These terms that have been substituted for the original term 402 in
the past-submitted search queries can be designated as alternate
terms, for further processing.
[0075] For instance, the query log 400 can be searched for queries
that match the pattern "grilled <blank>," to identify a set
405 of alternate terms that includes the terms "steak,"
"asparagus," "pork chops," and "cheese." In the example of FIG. 4,
searching all of the identified search queries 403 for alternate
terms results in a set of alternate terms for the original term 402
"chicken," that includes "dinner," "pasta," "dessert," "beef,"

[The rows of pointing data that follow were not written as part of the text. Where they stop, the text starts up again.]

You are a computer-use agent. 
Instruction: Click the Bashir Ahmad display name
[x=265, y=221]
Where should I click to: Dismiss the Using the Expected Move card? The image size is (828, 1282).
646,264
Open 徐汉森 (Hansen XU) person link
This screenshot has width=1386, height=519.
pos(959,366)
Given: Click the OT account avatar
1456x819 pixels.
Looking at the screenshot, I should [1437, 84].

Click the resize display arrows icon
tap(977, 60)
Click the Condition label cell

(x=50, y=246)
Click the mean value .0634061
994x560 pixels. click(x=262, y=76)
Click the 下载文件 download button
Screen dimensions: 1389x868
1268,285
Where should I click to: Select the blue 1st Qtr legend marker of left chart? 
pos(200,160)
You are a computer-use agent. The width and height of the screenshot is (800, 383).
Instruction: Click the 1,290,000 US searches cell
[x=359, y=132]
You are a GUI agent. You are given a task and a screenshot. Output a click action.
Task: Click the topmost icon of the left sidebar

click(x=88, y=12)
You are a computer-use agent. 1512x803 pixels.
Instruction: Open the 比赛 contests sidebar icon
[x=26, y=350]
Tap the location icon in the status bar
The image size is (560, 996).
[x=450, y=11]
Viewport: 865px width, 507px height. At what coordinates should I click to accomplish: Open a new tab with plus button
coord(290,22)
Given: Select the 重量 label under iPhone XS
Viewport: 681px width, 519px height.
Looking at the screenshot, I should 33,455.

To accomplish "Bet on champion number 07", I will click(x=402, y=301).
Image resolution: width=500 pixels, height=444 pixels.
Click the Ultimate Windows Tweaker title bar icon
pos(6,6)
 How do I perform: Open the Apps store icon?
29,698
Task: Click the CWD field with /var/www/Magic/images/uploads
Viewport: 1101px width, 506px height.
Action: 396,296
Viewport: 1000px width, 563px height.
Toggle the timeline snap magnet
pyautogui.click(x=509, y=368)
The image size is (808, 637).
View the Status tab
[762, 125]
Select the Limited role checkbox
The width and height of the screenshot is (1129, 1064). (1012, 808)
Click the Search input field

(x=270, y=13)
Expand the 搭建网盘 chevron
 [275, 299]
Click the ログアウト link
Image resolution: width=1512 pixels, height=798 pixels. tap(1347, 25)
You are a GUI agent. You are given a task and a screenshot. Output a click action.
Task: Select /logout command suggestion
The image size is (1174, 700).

"steak," "asparagus," "pork chops," "cheese," "green tomatoes,"
"rice," "eggplant," "pickles," "animal," "corn," "data," "live,"
"potatoes," "vegetables," "garlic," "beets," "cattle," "ant,"
"soybean," and "dairy."
[0076] Pairs of alternate terms, e.g., (beef, pasta) and (beef,
bird) are selected for further evaluation, to determine whether the
terms of each pair indicate the same sense of the original term
402. Evaluating terms as pairs is effective, under the assumption
that the replacement of the original term by the alternate terms
depends upon the sense of the original term.
[0077] During stage 315, a search query that includes the original
term is selected. The selected search query may be one of the
queries that was selected in stage 310, or a different search query
may be selected. For instance, a search query "chicken marinade"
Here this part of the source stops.